X-ray crystallography
Single crystals of each compound were mounted under parabar oil on a Mitegen micromount and immediately placed in a cold nitrogen stream at 100(2) K prior to data collection. Data were collected on either a Bruker D8 Quest equipped with a Photon100 CMOS detector and a Mo ImS source or a Bruker DUO equipped with an APEXII CCD detector and Mo fine-focus sealed source. Data were integrated with the Bruker SAINT program. Structure solution and refinement was performed using the SHELXTL/PC suite and ShelXle. Intensities were corrected for Lorentz and polarization effects and an empirical absorption correction was applied using Blessing’s method as incorporated into the program SADABS. Non-hydrogen atoms were refined with anisotropic thermal parameters.
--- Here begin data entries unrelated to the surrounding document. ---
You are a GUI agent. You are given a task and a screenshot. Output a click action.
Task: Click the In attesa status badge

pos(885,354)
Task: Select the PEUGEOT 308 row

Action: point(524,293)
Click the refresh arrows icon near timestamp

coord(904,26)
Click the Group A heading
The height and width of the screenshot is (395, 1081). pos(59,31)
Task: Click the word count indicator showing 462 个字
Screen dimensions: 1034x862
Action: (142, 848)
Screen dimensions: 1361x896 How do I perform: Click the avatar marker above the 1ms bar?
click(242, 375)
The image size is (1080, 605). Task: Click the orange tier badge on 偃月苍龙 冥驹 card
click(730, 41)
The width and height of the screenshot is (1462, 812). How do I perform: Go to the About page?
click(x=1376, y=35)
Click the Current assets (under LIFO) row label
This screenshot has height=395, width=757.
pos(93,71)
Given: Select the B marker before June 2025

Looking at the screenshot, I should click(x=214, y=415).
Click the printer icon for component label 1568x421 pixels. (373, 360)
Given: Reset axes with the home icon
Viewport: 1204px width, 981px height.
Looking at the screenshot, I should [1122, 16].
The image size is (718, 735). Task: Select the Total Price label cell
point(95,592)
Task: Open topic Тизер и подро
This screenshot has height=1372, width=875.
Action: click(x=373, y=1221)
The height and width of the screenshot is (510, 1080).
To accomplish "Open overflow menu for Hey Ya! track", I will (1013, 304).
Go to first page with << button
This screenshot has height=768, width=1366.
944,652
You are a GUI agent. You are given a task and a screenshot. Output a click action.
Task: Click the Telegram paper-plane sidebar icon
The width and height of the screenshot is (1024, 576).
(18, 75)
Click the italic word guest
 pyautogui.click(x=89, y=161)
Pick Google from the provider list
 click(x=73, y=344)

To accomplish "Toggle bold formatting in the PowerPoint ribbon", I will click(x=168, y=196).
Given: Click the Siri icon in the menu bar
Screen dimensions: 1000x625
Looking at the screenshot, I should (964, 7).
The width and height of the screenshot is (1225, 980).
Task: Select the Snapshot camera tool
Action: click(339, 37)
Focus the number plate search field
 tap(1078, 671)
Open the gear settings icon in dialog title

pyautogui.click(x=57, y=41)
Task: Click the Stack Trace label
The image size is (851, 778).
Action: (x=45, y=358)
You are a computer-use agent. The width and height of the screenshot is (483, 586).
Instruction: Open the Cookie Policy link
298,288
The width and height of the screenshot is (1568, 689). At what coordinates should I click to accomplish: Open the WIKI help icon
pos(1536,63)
Hydrogen atoms were included in idealized positions unless otherwise noted (Supplementary Figs. 183–194).
Synthesis
Triphenylfluoromethane, racemic and enantiomerically enriched (S)-(3-fluorobutyl)benzene (92% ee), 1-fluorodec-2-yne, 1-(fluoromethyl)−4-nitrobenzene, 1-(3-fluorobutyl)−4-methoxybenzene, 1-(1-fluoroethyl)−3-nitrobenzene, (3-fluorobut-1-yn-1-yl)benzene, (cyclohexylfluoromethyl)benzene, 4-(fluoro(2-tolyl)methyl)benzonitrile, 2-(1-fluoro-1-phenylethyl)pyridine, tri(4-tolyl)fluoromethane, (1 S,2 S,4 S,5 R)−2-((S)-fluoro(6-methoxyquinolin-4-yl)methyl)−5-vinylquinuclidene, 1-bromo-4-(fluoro(phenyl)methyl)benzene, 5-((2-chlorophenyl)fluoro(4-fluorophenyl)methyl)pyrimidine, 4-ethyl-4-fluoro-1,12-dihydro-14H-pyrano[3’,4’:6,7]indolizino[1,2-b]quinoline-3,14(4H)-dione (60% ee), 2-(3-fluoropropyl)isoindoline-1,3-dione, and 5-(3-fluorobutyl)benzo[d][1,3]dioxole were prepared in one step from the corresponding alcohol using diethylamino sulfurtrifluoride according to the literature47. 3-Fluoro-3-methyl-1-phenylindolin-2-one, 2-fluoro-2-methyl-1-phenylpropan-1-one, and 2-((1-benzylpiperidin-4-yl)methyl)−2-fluoro-5,6-dimethoxy-2,3-dihydro-1H-inden-1-one were prepared in one step using electrophilic fluorination according to the literature48. Experimental details of alkyl fluoride and organozinc compound preparations, C(sp3)-F bond functionalization methods, product purification and characterization are provided in Sections 5.1. to 5.4. of the Supplementary Information. Copies of NMR spectra of all compounds can be found in Section 6 of the Supplementary Information (Supplementary Figs. 38–182).
Data availability
The authors declare that the data supporting the findings of this study are available within the paper and its Supplementary Information. All data are available from the corresponding author upon request. CCDC 2220190 (Fc2Zn), CCDC 2261444 ([Ph2Zn]3), CCDC 2261445 (1), CCDC 2261447 (2), CCDC 2220186 (7), CCDC 2220184 (33), CCDC 2220185 (39), CCDC 2220188 (62), CCDC 2220191 (63), CCDC 2220422 (66), CCDC 2220189 (71), and CCDC 2220187 (74) contain the supplementary crystallographic data for this paper. These data can be obtained free of charge from The Cambridge Crystallographic Data Centre.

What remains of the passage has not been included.